Mesmo com a presença de um arcabouço legal robusto – incluindo o decreto estadual 30.817/1989, a lei municipal 423/2002, o decreto estadual 65.774/2021, a lei federal 9.605/1998, a resolução SIMA 05/2021 e o Código de Trânsito Brasileiro –, o episódio recente expôs falhas significativas na aplicação dessas normas. Durante uma tentativa de denúncia feita por defensores ambientais, a fiscalização se transformou em um jogo de empurra-empurra. Acionada pelo telefone 190, a chamada foi encerrada ao ser informada a localização. Um carro do Departamento de Trânsito Municipal foi enviado, mas o único servidor presente se recusou a agir devido ao risco potencial, alegando que o grupo de infratores já estava alcoolizado e poderia estar armado. Os ambientalistas, pesquisadores e observadores de aves que estavam no local, protegendo o patrimônio natural de Ilha Comprida, arriscaram sua integridade física e até a própria vida, como alertou o agente público que esteve presente.

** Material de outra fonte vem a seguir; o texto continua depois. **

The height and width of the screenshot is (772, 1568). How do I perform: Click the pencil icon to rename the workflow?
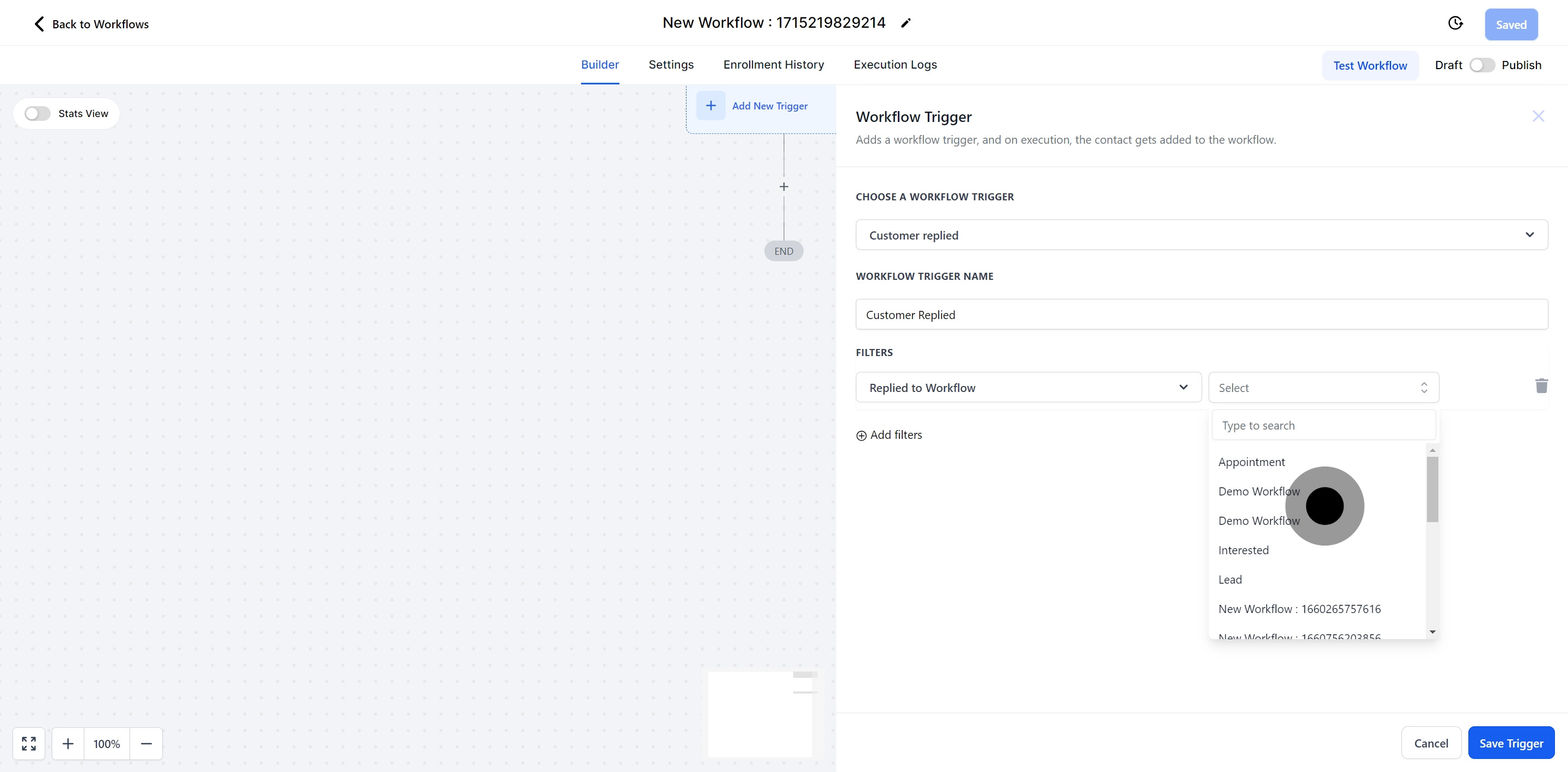(906, 22)
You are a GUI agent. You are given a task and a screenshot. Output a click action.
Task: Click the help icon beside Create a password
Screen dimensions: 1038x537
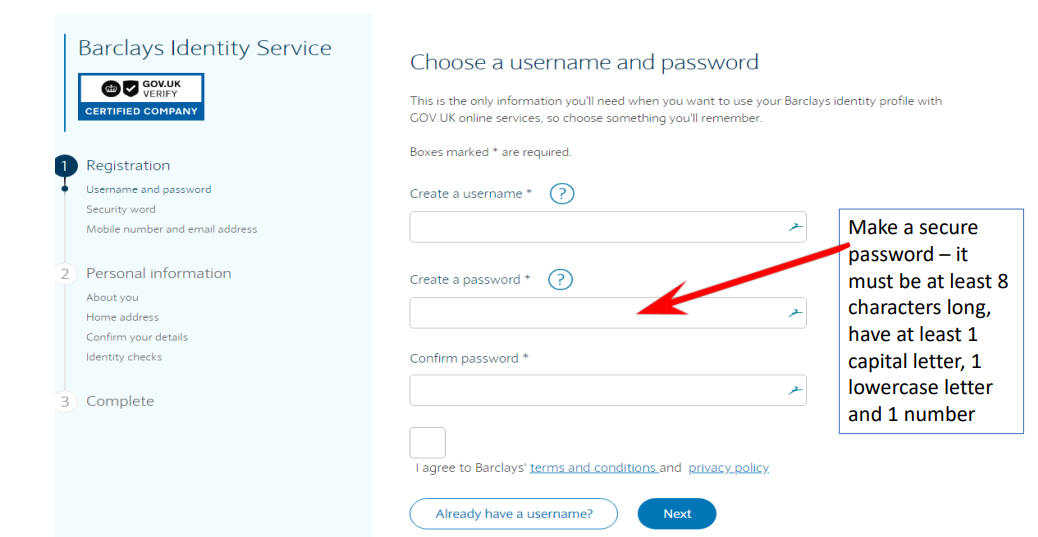pos(560,280)
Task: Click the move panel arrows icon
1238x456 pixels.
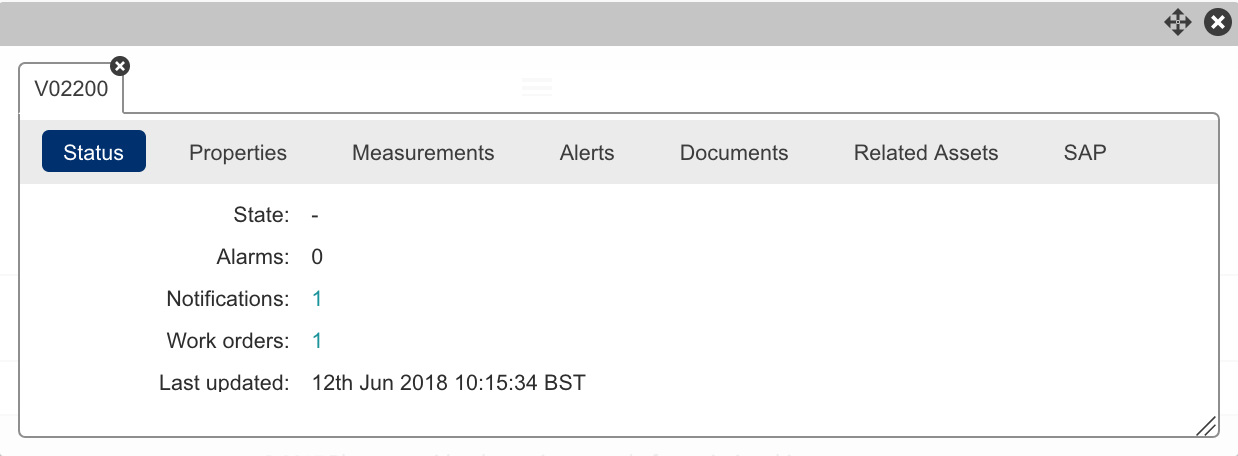Action: click(x=1178, y=22)
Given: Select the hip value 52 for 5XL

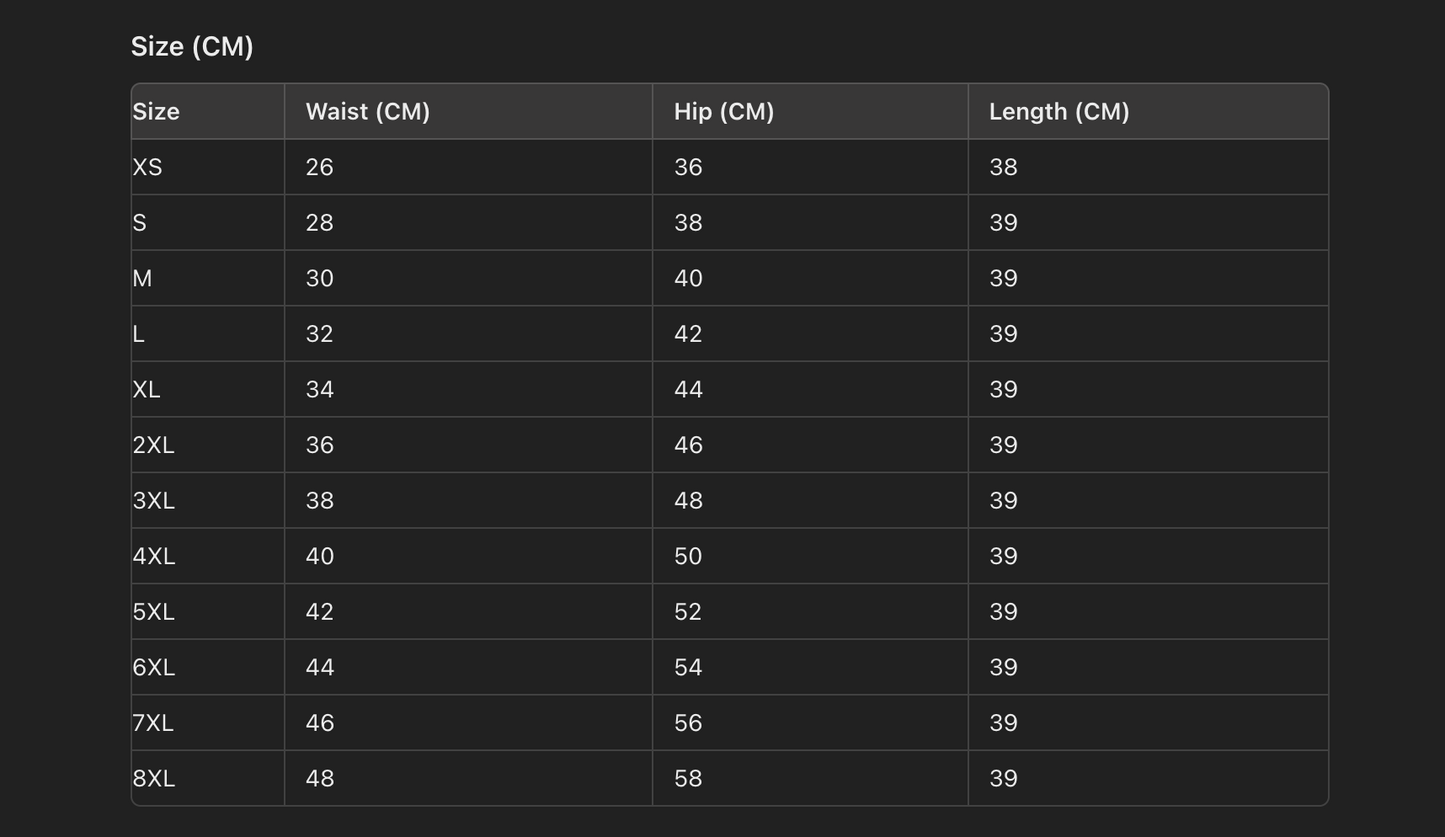Looking at the screenshot, I should pos(688,612).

A situação frustrou os ambientalistas, que tentaram sem sucesso acionar os gestores da APA Marinha e da APA Ilha Comprida, falaram pelo whatsapp, diretamente com um vereador, com dois militares, um deles responsável pelo policiamento de Ilha Comprida e com a prefeita. A chegada de uma viatura da PM, minutos após a saída dos infratores, levantou suspeitas de um possível vazamento de informações. A questão permanece: qual órgão falhou em sua responsabilidade? A falta de coordenação e o receio de agir deixam uma área vulnerável e expõem a fragilidade de um sistema que deveria proteger essa região.
A ausência de ações eficazes e de cooperação entre as autoridades revela um cenário preocupante de negligência que exige uma resposta urgente. A proteção ambiental não pode ser tratada como uma responsabilidade secundária, especialmente em áreas tão ricas em biodiversidade e importância ecológica. A Operação Delegada, serve justamente para que o município se prepare para situações como essa, em fim de semanas prolongados e alta temporada, já que o número de turistas na cidade aumenta exponencialmente. É questão de planejamento administrativo, de todos os órgãos: Fundação Florestal, Polícia Militar e Prefeitura.
A dúvida de toda população é: de quem é a responsabilidade?
Marcus Pontes Caduti é membro da associação de pescadores da ponta norte de Ilha Comprida.